However, this stance is not shared by other researchers who believe a species native to a region can also qualify as invasive when it colonizes and dominates a new adjacent or nearby habitat following diffusion dispersal (Thompson et al. 1995; Davis and Thompson 2000). This broader notion of biological invasion (i.e., taking into account both dispersal modes) dismisses ipso facto the distinction between native and non-native species. It also helps simplify the notion of invasion, because it frees us from the problem presented by invasive cryptogenic species that are neither clearly native nor clearly alien (Carlton 1996).
More fundamentally, even though they refuse to consider autochthonous species as invasive, some researchers (Richardson et al. 2000a; Pysek and Richardson 2006) recognize that the high functional similarity between native species that suddenly dominate during a local succession and alien species that invade a system (Thompson et al. 1995; Prach and Pysek 1999; Meiners 2007) can reveal the existence of common mechanisms in the two situations. Consequently, a definition that restricts biological invasions to an intrinsically geographical phenomenon (i.e., specific to non-native species) (e.g., Richardson et al. 2000a; Colautti and MacIsaac 2004) rather than to an ecological one does not seem justified at this stage in our opinion, because it departs from husserlian logic and does not allow one to reach the ipseity or essence of the phenomenon—i.e., what makes something itself and not anything else (Husserl 1913). Thus, the biogeographically based definition would lead to the curious situation that a species native to Europe would be invasive if it rapidly colonized an area in North America, but it would not be invasive if it similarly expanded in an area adjacent to its original range—e.g., the European starling Sturnus vulgaris L. spreads into Europe (Pascal et al. 2006) but invades North America (Feare 1984). Similarly, Douglas fir (Pseudotsuga menziesii) is invasive in New Zealand (Kay 1994) but “encroaches” on grassland habitats in British Columbia (Bai et al. 2004).
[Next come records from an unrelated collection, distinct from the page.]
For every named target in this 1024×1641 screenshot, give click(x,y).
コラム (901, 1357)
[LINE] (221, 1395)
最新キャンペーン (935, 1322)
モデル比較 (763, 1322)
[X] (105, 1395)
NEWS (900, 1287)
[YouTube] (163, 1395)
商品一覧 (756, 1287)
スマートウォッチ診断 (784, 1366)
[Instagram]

A focus on the fundamental ecological criteria inherent in the phenomenon seems to us a more reasonable and general way to define a biological invasion, not necessarily excluding the spatial dimension of the phenomenon.
The impact criterion
The impact criterion also gives rise to a background debate. Indeed, some researchers believe that a species must have a major impact (positive or negative) on the community/ecosystem in which it spreads in order to be considered invasive (Davis and Thompson 2000; Davis and Thompson 2002; Inderjit 2005). Others works suggest on the contrary that this criterion should not be retained for characterizing the biological invasion phenomenon, on the one hand, because it can prove to be very difficult to assess and, on the other hand, because it gives rise to a margin of interpretation (Richardson et al. 2000a; Daehler 2001; Rejmánek et al. 2002): what is the threshold value from which we can consider that there is an impact? What constitutes a major impact?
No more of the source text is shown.